矛盾と転釈

[試論] 瞬間の速さをどう教えたらいいか

 速さは「距離÷時間」で定義される。しかし、これは平均の速さであって、瞬間の速さでない。瞬間の速さはどう求められるのだろうか。
矛盾を突き詰めるコース  
 時間が経過しなければ、移動できない。
距離÷時間の時間が0では、計算できない。(0で割ることはできない。)
 瞬間の速さを求めるには時間を0にしなければならないのに、時間を0にできない。

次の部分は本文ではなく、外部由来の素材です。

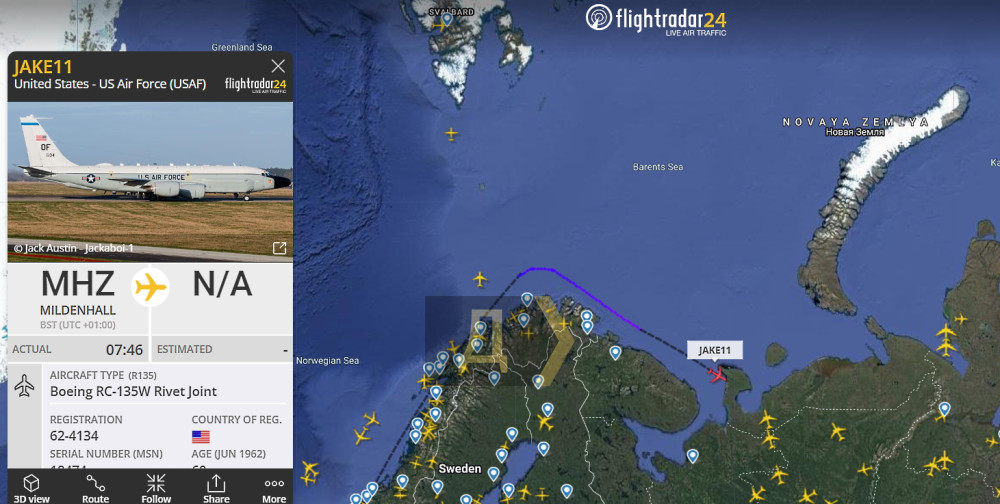Click the Flightradar24 logo at top
Image resolution: width=1000 pixels, height=504 pixels.
pyautogui.click(x=656, y=19)
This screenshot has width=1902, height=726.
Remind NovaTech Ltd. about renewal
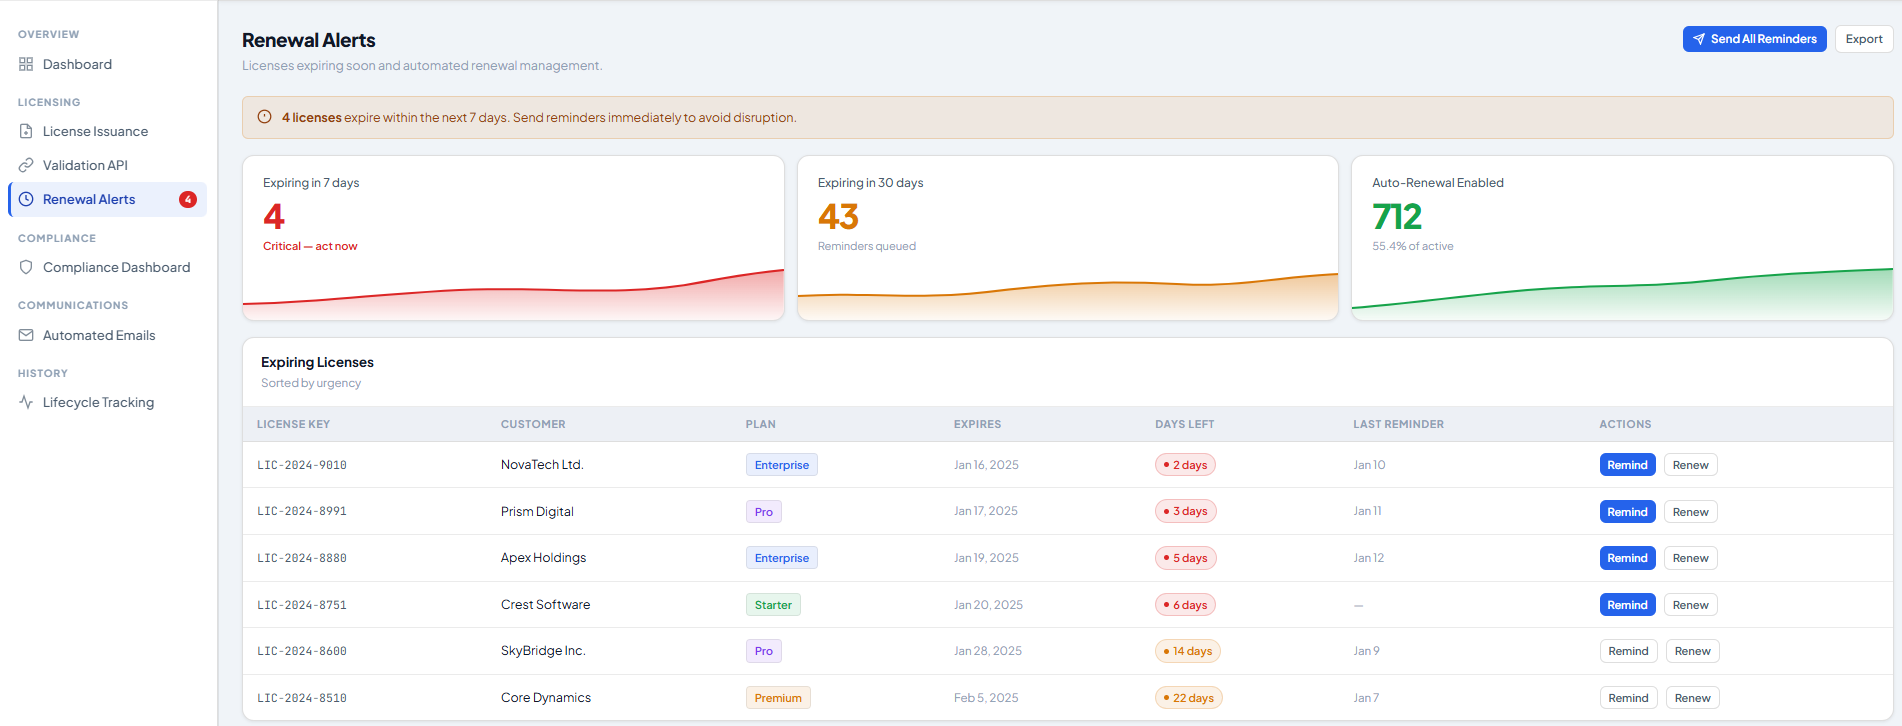tap(1627, 465)
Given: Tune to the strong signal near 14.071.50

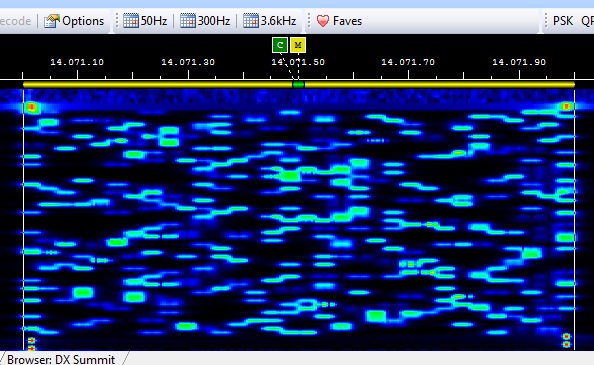Looking at the screenshot, I should pos(290,176).
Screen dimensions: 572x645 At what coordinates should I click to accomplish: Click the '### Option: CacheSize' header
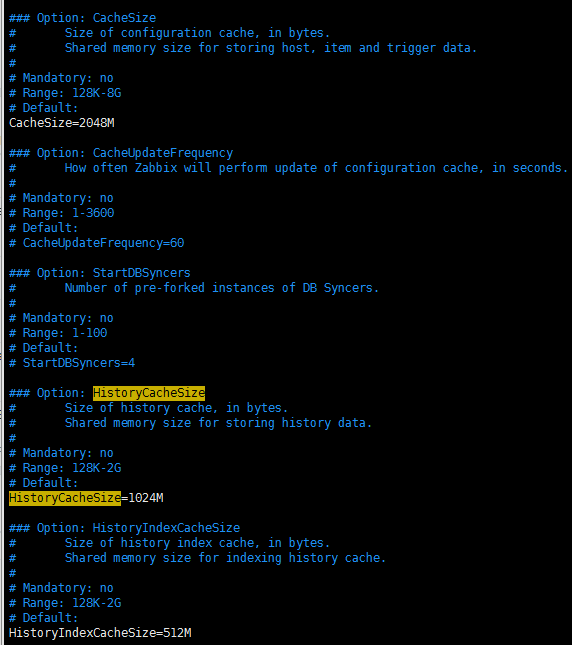tap(82, 18)
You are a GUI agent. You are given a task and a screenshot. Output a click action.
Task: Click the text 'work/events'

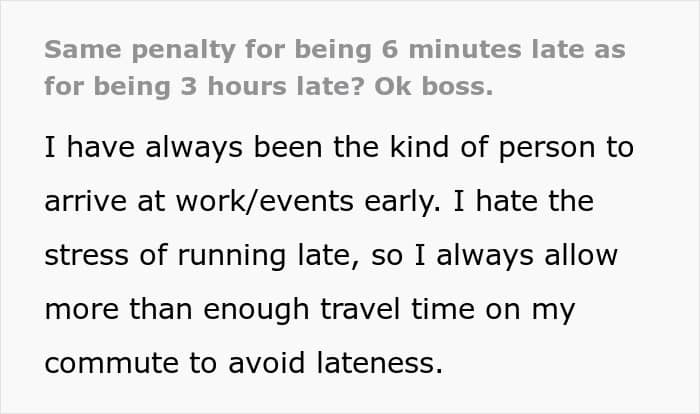pos(265,201)
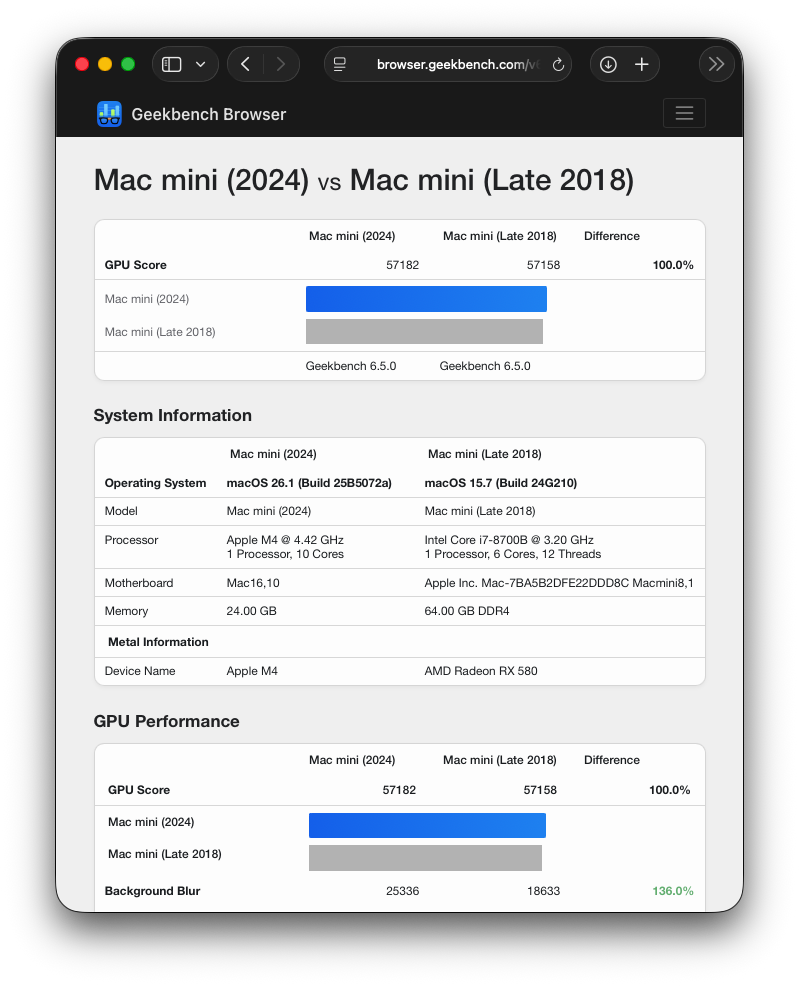This screenshot has height=986, width=799.
Task: Close the Safari window
Action: [x=82, y=64]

これは矛盾である。
 これを解決したのがΔtである。
ある短い時間をとってΔtとし、このΔtを限りなく0に近づけるのである。
 「Δtは0であり、かつ0でない」のである。
ニュートンは「Δtは0でないので、Δtで割ることができる。」
「しかし、Δtは0に限りなく近いので0と考えてよい。」と主張した。
当時この考えは猛烈な批判を浴びた。矛盾しているというのである。
 この矛盾を追いつめていって確立したのが、極限の理論や微分という考え方である。
 矛盾を突き詰めることによって瞬間の速さを表すことができるようになったのである。
転釈のコース
 板倉さんの言う「対象の有する特徴的な運動形態の(基本的運動法則への)転釈のコース」というのは、この場合何だろうか。
 瞬間の速さの特徴的な運動形態というのは、速度計の示している速さである。速度計が示しているのは瞬間の速度である。ここでは矛盾論は必要ない。
 慣性の法則を知らない段階で地動説に到達したように、
極限の理論、微分の考えを知らない段階でも速度計の目盛りを読み取ることはできる。
 地動説から慣性の法則を転釈によって導いたように、
速度計から転釈によって瞬間速度が理解できるようになる。
 授業書《速さと距離と時間》では、速度計の数値から瞬間の速さを導いている。これを難しくてわからないという生徒はいない。
速度計の数値をもとにして
速さ×時間=距離
が実際に成り立っているかを確認している。
これは実験である。この数式は、実験的に検証されるべき法則なのである。
 授業書では微分や極限という難しい議論をせずに、瞬間の速さのイメージをつくることに成功している。
 板倉さんは、自分の発見した基本法則が成立するコースに従って授業書を作成していたのです。